▸ **What is asked**
Copy the entries verbatim, starting with the line containing "This screenshot has width=391, height=868." and ending with the line containing "Action: coord(435,19)", both lines included. Omit the pictures from your copy.

▸ **Recorded information**

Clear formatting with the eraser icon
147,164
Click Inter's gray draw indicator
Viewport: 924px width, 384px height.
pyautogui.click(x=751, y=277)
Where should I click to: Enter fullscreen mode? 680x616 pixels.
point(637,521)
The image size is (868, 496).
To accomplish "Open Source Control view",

---

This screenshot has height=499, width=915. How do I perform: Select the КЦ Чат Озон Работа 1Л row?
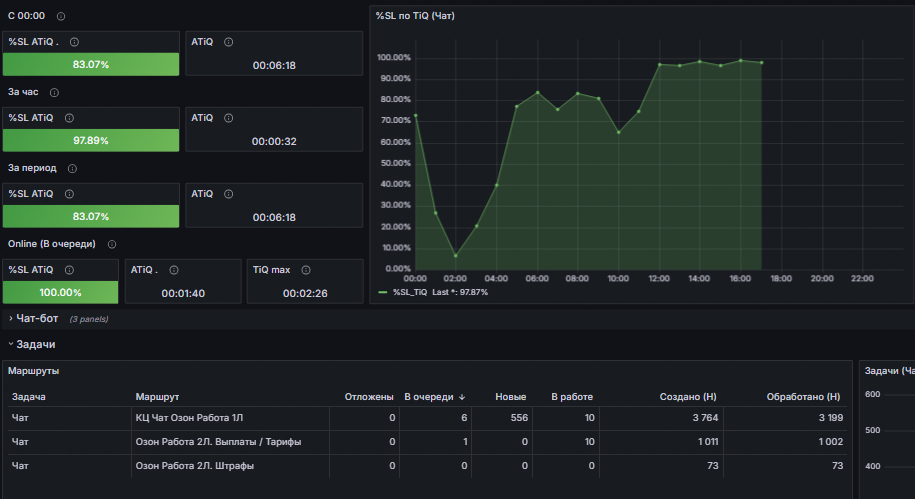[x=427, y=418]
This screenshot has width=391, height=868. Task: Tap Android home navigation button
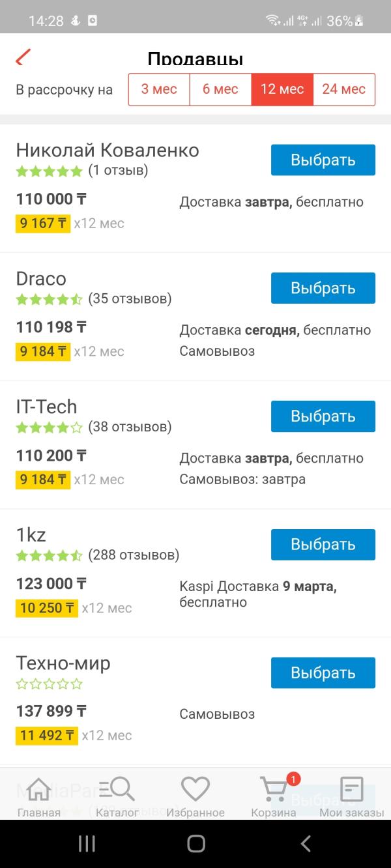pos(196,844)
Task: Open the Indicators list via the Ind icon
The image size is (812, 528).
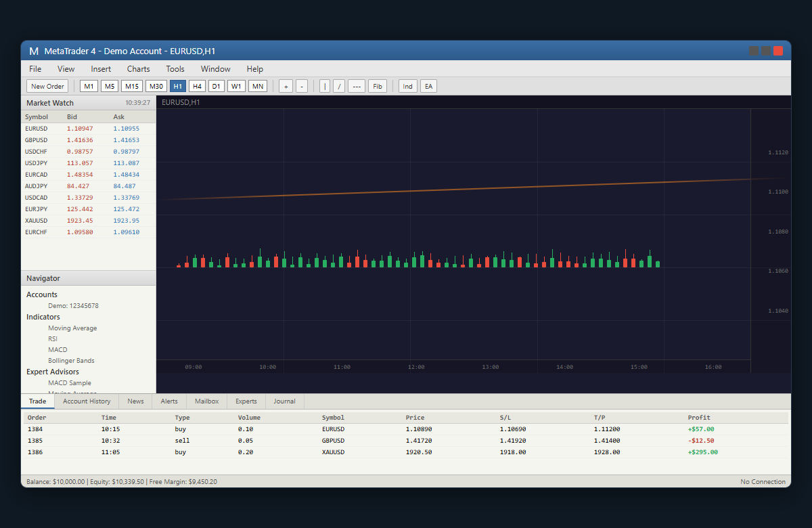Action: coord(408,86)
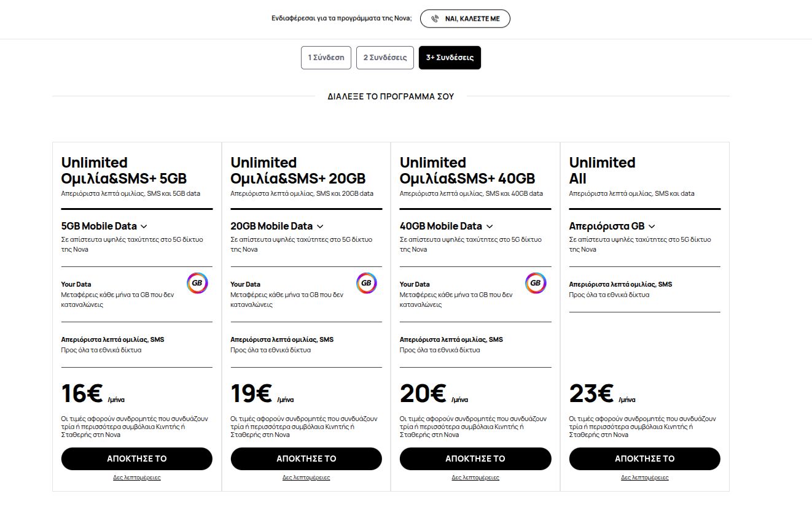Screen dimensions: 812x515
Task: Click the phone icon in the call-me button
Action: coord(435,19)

▸ **Exercise solution**
This screenshot has width=391, height=868. Task: Tap Android home navigation button
pos(196,844)
Task: Open the Indicators list via the Ind icon
The image size is (812, 528).
Action: coord(408,86)
Screen dimensions: 812x515
Task: Click the phone icon in the call-me button
Action: coord(435,19)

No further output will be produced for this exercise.